Blogger Eric Mortensen said...

i don't know how you do it. i'm not particularly grossed out by any of it...but i don't know that i could do the cutting.

i'm not judging at all...but i can't fight the overwhelming feeling that i'm doing something wrong...even tho i don't really have any problem with the notion of donating my own body to science.

5:57 PM EST

 
Blogger Myles said...

You should definitely donate if you're thinking about it. It's hard to get families to donate their loved ones to a medical school, especially if they die unexpectedly. They usually don't want to think about them being poked or prodded (or whizzed open with an electric saw).

On the last day of class we had a really nice memorial service for the people that donated their bodies to us. The lab was dim and lots of incense was burning. Each of the bodies was closed inside of their stainless steel 'caskets' and a bunch of flowers was placed on top of each one. All of us students stood in a big circle around the bodies with an unlit candle. The professor lit his candle first, stepped forward and said a few words about how the bodies had once been real people with real relationships and emotions (easy to forget when you're digging around for a specific nerve or organ), then lit the candle of the student to his left. This continued on for about 40 minutes. When it was my turn I said something about how fortunate we were to be living in a culture and in a time when we're given the opportunity to do this kind of experimenting. In the past people were lynched or tortured for "defiling the deceased".
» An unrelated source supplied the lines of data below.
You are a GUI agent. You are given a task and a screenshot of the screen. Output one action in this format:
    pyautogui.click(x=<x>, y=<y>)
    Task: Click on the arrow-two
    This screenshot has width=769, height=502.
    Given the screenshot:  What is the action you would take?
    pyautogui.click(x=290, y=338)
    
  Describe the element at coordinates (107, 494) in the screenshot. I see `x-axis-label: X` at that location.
Then 5 minutes after my turn, the last student decided to say a prayer to god to thank him for the blessings he had bestowed upon us. I wondered if the people in the metal boxes had prayed to the same god when they got cancer or had their heart attacks.

Anyway, the ceremony was a really good idea and gave us a real sense of closure to a dizzying 9 week anatomy course. So you should do it, Glitch. But maybe try working out or something first. And if you don't already have a giant penis, try to get one before you die. 9 weeks is a long time for a class of freshmen med students to refer to your body as "the one with the frightened turtle."